Es cierto que cumplía el objetivo de hacer caridad con eficacia, pero el costo no podía ser la impunidad sobre los delitos que cometió con tanto desparpajo. Ni la vida ni la fe de las personas puede ser una moneda de cambio. Sólo una década después de su muerte, y por las denuncias de 22 mujeres, la opinión pública conoció parte de una realidad de la que se dejaría de hablar rápidamente. Un tupido velo fue descorrido sobre una historia con demasiadas preguntas sin responder. Desde los 90 el periodismo había colaborado con persistencia en la construcción de la imagen pública de Poblete hasta el punto de lograr que fuera considerado un santo por amplios sectores, sin embargo, cuando supimos la verdad, ese mismo periodismo guardó silencio.

Poblete acumuló un poder enorme, tan grande, que hubiera sido imposible para cualquiera de las mujeres a las que dañó señalarlo en vida como lo que realmente era, no tanto por la respuesta que habría dado él, sino por lo que la red de amistades y vínculos sociales, institucionales y políticos que lo sostenían hubiera hecho contra quien hablara primero.

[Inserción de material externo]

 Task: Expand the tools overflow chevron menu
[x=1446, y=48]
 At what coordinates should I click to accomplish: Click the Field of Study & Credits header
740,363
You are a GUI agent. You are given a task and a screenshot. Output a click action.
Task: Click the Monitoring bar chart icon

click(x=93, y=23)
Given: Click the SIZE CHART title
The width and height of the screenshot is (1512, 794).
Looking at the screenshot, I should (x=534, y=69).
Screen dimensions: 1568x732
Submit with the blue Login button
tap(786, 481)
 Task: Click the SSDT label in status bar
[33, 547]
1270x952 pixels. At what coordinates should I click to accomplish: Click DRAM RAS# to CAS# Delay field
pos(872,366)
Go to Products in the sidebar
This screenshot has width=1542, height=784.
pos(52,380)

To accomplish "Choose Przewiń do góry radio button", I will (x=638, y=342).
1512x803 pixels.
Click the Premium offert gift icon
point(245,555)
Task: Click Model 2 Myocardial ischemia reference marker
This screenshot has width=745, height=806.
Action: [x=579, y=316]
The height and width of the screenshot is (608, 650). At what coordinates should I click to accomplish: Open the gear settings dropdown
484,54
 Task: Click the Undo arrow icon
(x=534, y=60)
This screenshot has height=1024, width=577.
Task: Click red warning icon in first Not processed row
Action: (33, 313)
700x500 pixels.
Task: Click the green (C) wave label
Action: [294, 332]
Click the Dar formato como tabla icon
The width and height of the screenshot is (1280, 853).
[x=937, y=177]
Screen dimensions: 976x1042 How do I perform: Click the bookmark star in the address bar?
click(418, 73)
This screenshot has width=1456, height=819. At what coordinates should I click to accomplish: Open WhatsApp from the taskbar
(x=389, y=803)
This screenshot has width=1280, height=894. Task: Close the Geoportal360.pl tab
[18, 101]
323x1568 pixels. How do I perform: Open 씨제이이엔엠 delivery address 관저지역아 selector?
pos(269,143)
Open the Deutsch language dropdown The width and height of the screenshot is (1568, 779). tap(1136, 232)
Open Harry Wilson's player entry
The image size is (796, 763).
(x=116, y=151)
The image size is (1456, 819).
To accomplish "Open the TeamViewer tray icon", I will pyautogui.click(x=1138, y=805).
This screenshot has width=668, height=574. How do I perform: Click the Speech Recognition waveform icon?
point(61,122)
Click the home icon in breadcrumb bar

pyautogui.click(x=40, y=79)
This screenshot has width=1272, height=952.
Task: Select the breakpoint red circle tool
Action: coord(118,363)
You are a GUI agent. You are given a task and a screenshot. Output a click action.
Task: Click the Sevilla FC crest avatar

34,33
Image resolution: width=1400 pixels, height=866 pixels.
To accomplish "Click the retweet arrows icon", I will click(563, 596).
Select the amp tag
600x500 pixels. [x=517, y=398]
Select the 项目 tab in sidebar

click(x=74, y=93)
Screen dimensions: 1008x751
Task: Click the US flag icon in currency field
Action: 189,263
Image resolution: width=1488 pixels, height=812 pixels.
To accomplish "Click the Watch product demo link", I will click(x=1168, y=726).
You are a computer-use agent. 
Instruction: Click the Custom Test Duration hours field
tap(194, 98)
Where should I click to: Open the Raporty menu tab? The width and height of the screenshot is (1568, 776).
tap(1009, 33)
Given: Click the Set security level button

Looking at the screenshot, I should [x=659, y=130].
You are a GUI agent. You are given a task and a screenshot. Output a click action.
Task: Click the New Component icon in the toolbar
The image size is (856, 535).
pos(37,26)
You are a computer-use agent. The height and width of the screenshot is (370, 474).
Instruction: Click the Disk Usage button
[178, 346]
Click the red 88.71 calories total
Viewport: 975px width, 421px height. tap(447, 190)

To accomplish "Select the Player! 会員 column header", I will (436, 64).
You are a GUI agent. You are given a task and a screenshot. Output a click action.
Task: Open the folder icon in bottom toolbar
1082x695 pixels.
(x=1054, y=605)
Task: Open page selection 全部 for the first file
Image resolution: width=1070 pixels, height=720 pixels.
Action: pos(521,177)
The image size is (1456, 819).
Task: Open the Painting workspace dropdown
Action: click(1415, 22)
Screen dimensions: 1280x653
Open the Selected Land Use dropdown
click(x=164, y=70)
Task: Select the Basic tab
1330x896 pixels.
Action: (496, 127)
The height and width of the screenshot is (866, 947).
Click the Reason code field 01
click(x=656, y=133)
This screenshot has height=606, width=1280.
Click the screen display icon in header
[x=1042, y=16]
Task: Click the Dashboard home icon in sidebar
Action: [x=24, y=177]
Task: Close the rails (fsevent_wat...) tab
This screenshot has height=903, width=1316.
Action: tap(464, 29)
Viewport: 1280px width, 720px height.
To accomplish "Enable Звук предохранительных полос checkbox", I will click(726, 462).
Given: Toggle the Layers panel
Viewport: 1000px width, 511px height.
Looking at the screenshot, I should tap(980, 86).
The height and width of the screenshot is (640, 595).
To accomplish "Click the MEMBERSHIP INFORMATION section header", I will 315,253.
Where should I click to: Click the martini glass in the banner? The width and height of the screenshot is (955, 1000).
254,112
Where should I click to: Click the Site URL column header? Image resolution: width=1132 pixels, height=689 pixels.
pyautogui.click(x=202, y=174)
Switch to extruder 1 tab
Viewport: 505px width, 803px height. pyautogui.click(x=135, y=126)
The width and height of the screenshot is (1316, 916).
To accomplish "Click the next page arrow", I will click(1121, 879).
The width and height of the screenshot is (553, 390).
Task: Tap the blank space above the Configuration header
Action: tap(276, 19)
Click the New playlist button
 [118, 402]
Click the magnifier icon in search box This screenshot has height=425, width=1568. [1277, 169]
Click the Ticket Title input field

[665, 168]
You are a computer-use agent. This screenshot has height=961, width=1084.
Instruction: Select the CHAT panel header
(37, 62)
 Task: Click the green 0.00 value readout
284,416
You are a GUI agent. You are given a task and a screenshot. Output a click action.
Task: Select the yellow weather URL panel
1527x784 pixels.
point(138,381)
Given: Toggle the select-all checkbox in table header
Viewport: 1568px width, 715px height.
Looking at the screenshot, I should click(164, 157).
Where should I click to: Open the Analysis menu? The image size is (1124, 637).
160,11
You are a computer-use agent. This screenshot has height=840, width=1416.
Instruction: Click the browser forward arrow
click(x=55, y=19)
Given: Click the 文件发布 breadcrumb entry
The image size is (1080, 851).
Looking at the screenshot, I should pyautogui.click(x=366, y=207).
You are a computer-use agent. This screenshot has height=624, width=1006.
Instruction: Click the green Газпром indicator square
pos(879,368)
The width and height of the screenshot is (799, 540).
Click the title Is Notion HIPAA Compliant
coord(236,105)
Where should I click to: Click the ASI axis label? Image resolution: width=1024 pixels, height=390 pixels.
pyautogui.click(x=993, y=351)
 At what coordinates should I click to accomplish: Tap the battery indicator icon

No tengo duda de que esos hombres y mujeres bienintencionados y cristianos hubieran destrozado en la plaza pública a cualquiera que se hubiera atrevido a denunciarlo en vida.

El periodismo no puede servir para construir ídolos ni fabricar santos, sin embargo, eso ha ocurrido, no solo con Poblete, también con Berríos. Aquí hay muchas preguntas que nadie quiere responder y muchas responsabilidades pendientes que, estoy seguro, nadie asumirá.